Re: [rfc][patch 2/2] mm: introduce optional pte_special pte bit

Nick Piggin <npiggin@xxxxxxx> · Wed, 16 Jan 2008 04:38:00 +0100

On Sun, Jan 13, 2008 at 08:50:23AM -0800, Linus Torvalds wrote:
> 
> 
> On Sun, 13 Jan 2008, Nick Piggin wrote:
> > 
> > OK, you have to read to the 3rd paragraph.
> 
> That one doesn't actually say what the point is either. It just claims 
> that there *is* a point that isn't actually explained or mentioned 
> further.

OK, right after reading it again I concede it is unclear and doesn't
actually make the point.

My biggest concen is that s390 basically are thinking about doing
something like this:

       if (unlikely(vma->vm_flags & (VM_PFNMAP|VM_MIXEDMAP))) {
                if (vma->vm_flags & VM_MIXEDMAP) {
#ifdef s390
			if (pte_special(pte))
				return NULL;
#else
                        if (!pfn_valid(pfn))
                                return NULL;
#endif
                        goto out;
                } else {
                        unsigned long off = (addr-vma->vm_start) >> PAGE_SHIFT;
                        if (pfn == vma->vm_pgoff + off)
                                return NULL;
                        if (!is_cow_mapping(vma->vm_flags))
                                return NULL;
                }
        }

Of course it is nicely wrapped in arch functions, but that is the
basic logic. Now what happens is that already gives us 2 paths through
that function which needs to be understood by developers, but it also
IMO is more confusing because it mixes the 2 schemes (vma based vs pte
based).

Basically what I want to do is make the pte_special part usable by
all architectures, and bring it out of the vma tests. I think if anything
it actually makes the code clearer to a novice reader because they can
quite easily see the intention of the more complex vma scheme, by
understanding what the pte scheme does (althogh the comments are pretty
good at doing that anyway). My point is just that I don't think it is
too horrible. It isn't like the poor developer who has to understand
the vma scheme will have much problem with the pte scheme...

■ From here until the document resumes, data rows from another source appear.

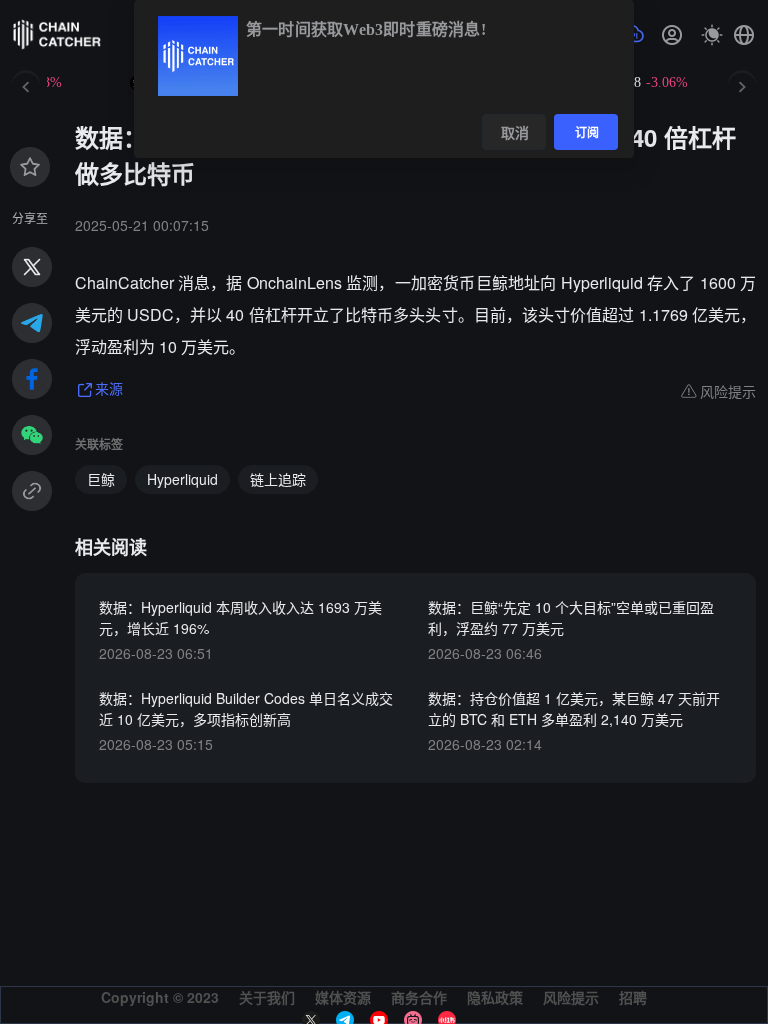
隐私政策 (495, 997)
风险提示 (571, 997)
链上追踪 (278, 479)
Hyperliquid (182, 479)
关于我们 (267, 997)
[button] (744, 35)
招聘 (633, 997)
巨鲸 (101, 479)
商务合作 (419, 997)
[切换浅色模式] (712, 35)
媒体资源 (343, 997)
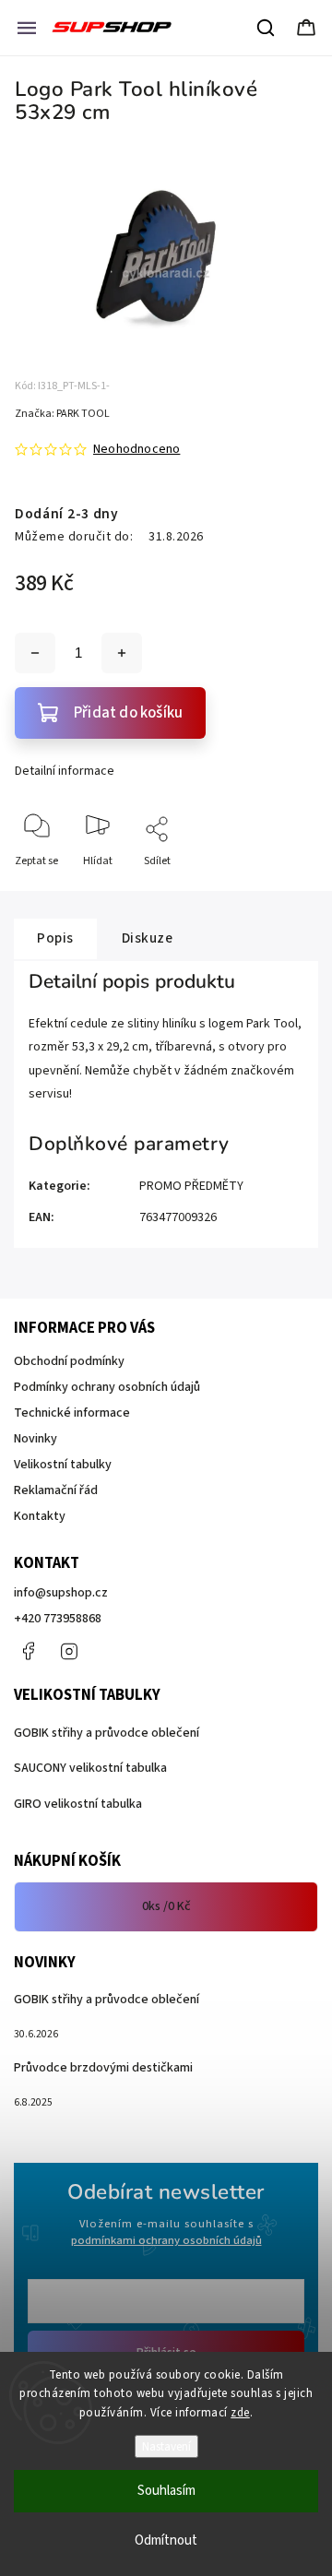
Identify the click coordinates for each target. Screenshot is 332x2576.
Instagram (69, 1651)
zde (240, 2412)
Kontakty (39, 1516)
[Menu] (26, 27)
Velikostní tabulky (63, 1464)
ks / (166, 1906)
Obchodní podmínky (69, 1361)
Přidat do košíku (128, 713)
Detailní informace (64, 771)
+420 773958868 (57, 1618)
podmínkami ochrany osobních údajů (166, 2240)
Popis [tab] (55, 938)
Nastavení (166, 2446)
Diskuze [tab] (147, 938)
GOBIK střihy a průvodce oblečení (106, 1733)
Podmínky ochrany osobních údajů (107, 1387)
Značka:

> > Well the immediate improvement from this actual patch is just that
> > it gives better and smaller code for vm_normal_page (even if you
> > discount the debug checks in the existing code).
> 
> It does no such thing, except for the slow-path that doesn't matter.

Well it does do such a thing.

Here is the old one (with the sanity check ifdefed away). 88 bytes or so,
somewhat sparse in icache for the fastpath, which also has a short forward
jump:

vm_normal_page:
        movabsq $70368744177663, %rax   #, tmp66
        andq    %rax, %rdx      # tmp66, pfn
        movq    40(%rdi), %rax  # <variable>.vm_flags, D.23528
        shrq    $12, %rdx       #, pfn
        testl   $268436480, %eax        #, D.23528
        je      .L14    #,
        testl   $268435456, %eax        #, D.23528
        je      .L16    #,
        cmpq    end_pfn(%rip), %rdx     # end_pfn, pfn
        jb      .L14    #,
        jmp     .L18    #
.L16:
        subq    8(%rdi), %rsi   # <variable>.vm_start, addr
        shrq    $12, %rsi       #, addr
        addq    136(%rdi), %rsi # <variable>.vm_pgoff, addr
        cmpq    %rsi, %rdx      # addr, pfn
        je      .L18    #,
        andl    $40, %eax       #, tmp72
        cmpl    $32, %eax       #, tmp72
        jne     .L18    #,
.L14:
        imulq   $56, %rdx, %rax #, pfn, D.23534
        addq    mem_map(%rip), %rax     # mem_map, D.23534
        ret
.L18:
        xorl    %eax, %eax      # D.23534
        ret

The new one looks like this. It has no taken branches in the fastpath so
is dense in icache, is less than half the size, and works out of registers.
vm_normal_page:
        xorl    %eax, %eax      # D.23526
        testb   $2, %dh #, pte$pte
        jne     .L16    #,
        movabsq $70368744177663, %rax   #, tmp66
        andq    %rax, %rdx      # tmp66, pte$pte
        shrq    $12, %rdx       #, pte$pte
        imulq   $56, %rdx, %rax #, pte$pte, D.23526
        addq    mem_map(%rip), %rax     # mem_map, D.23526
.L16:
        ret

I think it is slightly better code even for the fastpath.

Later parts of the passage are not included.